Avez-vous dit étoile filante?

En 1973, les Alouettes ont joué de chance.  Ils ont recruté le demi offensif John Harvey, après qu’il eut été rejeté par Winnipeg et la Saskatchewan.  Celui-ci jouait auparavant au Tyler Junior College, au Texas.  (Les "Junior Colleges" n’ont pas le statut d’université et ne décernent pas de baccalauréats.)  Harvey est donc passé sous les radars de plusieurs et joua pour un salaire à peine plus que le salaire minimum de la ligue.

Harvey ne tarda pas à s’illustrer.  Au sein d’une équipe moyenne (fiche de 7-6-1), il accumula 1024 verges au sol, pour une incroyable moyenne de 7,5.  Il capta aussi 32 passes (pour 377 verges), en plus de marquer 3 touchés.

Sa performance impressionna suffisamment pour lui valoir le titre de joueur le plus utile à son équipe dans la division est.  (Étonnamment, il ne remporta pas le titre de recrue de l’année.  C’est plutôt son coéquipier Johnny Rodgers qui remporta la palme.)  Il fut également nommé au sein de l’équipe d’étoiles de la ligue.  La NFL lui porta également de l’attention, puisqu’il fut repêché au 7e tour (158e au total) par les Rams de Los Angeles.
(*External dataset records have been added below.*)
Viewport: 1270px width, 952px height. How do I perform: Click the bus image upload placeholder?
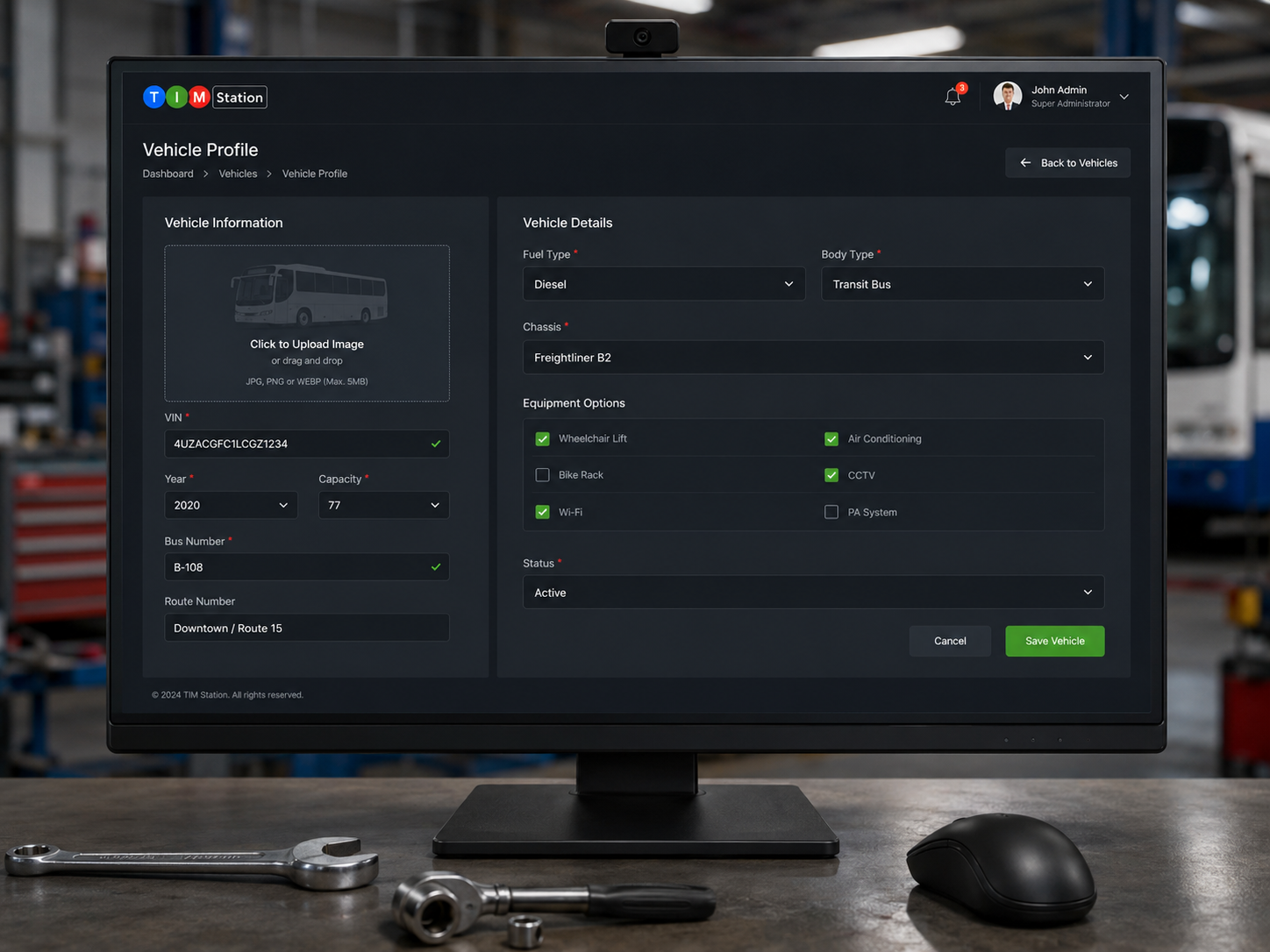coord(307,323)
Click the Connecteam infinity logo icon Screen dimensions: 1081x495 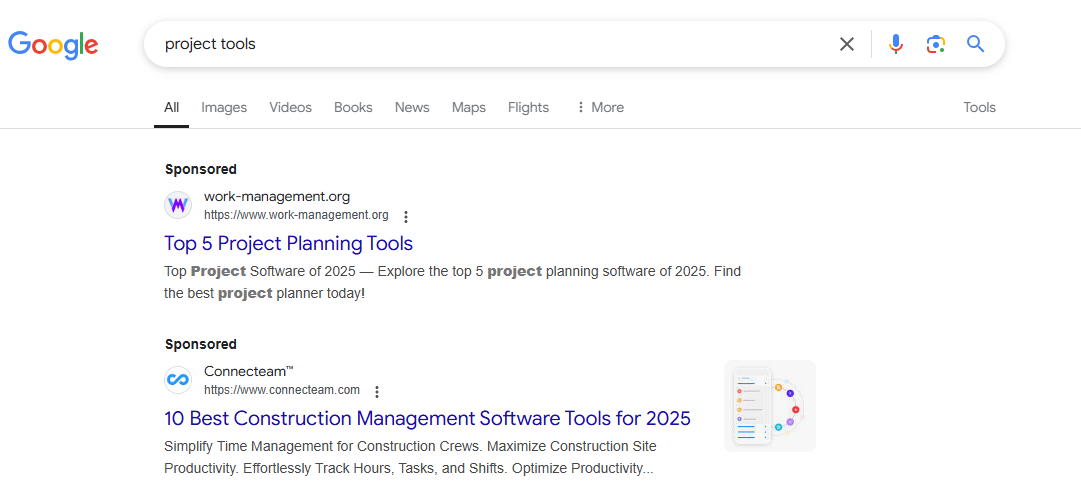pyautogui.click(x=178, y=380)
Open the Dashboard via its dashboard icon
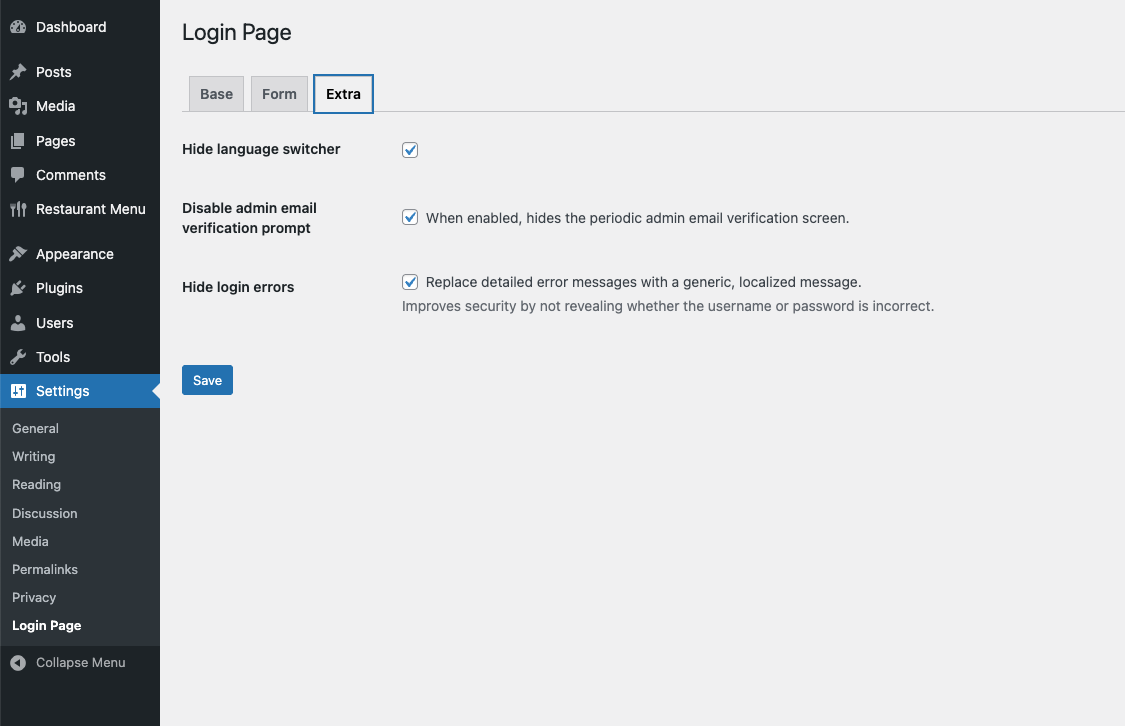 tap(18, 26)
Par contre, se préparait au sud de la frontière le lancement d’une ligue qui désirait concurrencer la NFL, la World Football League (WFL).  Pour attirer des joueurs de calibre, la nouvelle ligue offrit des salaires supérieurs et Harvey ne put résister à l’offre de 55 000$ qu’il reçut des Southmen de Memphis.  Harvey ne passa donc qu’une seule saison à Montréal.

Harvey eut une bonne saison au Tennessee, avec 945 verges au sol, 21 passes pour 275 verges par la voie des airs, 5 touchés, en plus de lancer 3 passes (dont une pour un touché).  Les Southmen terminèrent l’année avec une fiche de 17-3 dans une ligue qui s’est par contre avérée très instable financièrement.

La saison 1975 de la WFL débuta avec 11 équipes (une de moins que l’année précédente et plusieurs autres qui prirent la place d’équipes en faillite).  Non seulement les Southmen faisaient partie des survivants mais en plus, ils tentèrent un grand coup.  Ils offrirent un pont d’or à trois joueurs des Dolphins de Miami, les champions du Super Bowl, pour les signer.  C’est ainsi que Larry Csonka, Jim Kiick et Paul Warfield se retrouvèrent dans l’uniforme des Southmen.  Csonka et Kiick étaient des amis de longue date et étaient reconnus pour leur habitude de faire la fête.  Csonka signa un contrat de 1,4 million pour 3 ans, une somme énorme selon les normes de l’époque, ce qui incita Harvey à maugréer et demander une augmentation.

Comme les vedettes Csonka et Kiick jouaient également dans le champ arrière, le temps de jeu de Harvey s’en trouva grandement diminué.  Il faut dire que le fait d’avoir été impliqué dans une histoire de trafic de drogue n’a sûrement pas aidé…  Il n’accumula que 137 verges au sol et 107 par la passe en 11 matchs.  Par contre, l’instabilité financière finit par avoir raison de la WFL, qui ferma les livres avant même la fin de la saison.

En 1976, les trois ex-joueurs de la NFL y retournèrent, mais pas avec les Dolphins.  Ils prirent chacun des chemins séparés.  Quant à Harvey, il retourna dans la LCF, mais avec les Argonauts de Toronto.  En 10 matchs, il fut plus utilisé pour capter des passes (458 verges, 5 touchés) que pour courir (68 verges).

En 1977, après avoir raté des entraînements et affiché son habituelle attitude désagréable, Harvey finit par exaspérer les Argos et fut libéré.  Il joua un dernier match avec Hamilton avant de clore sa carrière de footballeur, qui s’était annoncée pourtant si prometteuse à peine cinq ans plus tôt. 

Sources : ″Cahill, Rams draft Harvey but Larks’ offer looks best″ de Ian MacDonald, 6 février 1974, Montreal Gazette, p.35, ″WFL’s job simple: finish season and stay solvent″ de John Crittenden, 30 juin 1975, The Miami News, p.1C, ″Ex-Lark Harvey demands $100,000 from Memphis″ 3 juillet 1975, Montreal Gazette, p.39, ″Absence of Orr from WHA puts stress on Howe return″ de Brodie Snyder, 17 septembre 1975, Montreal Gazette, p.15, ″Argos fed up with Harvey″, Canadian Press, 10 juin 1977, The Ottawa Citizen, p.14, cflapedia.com, wikipedia.org.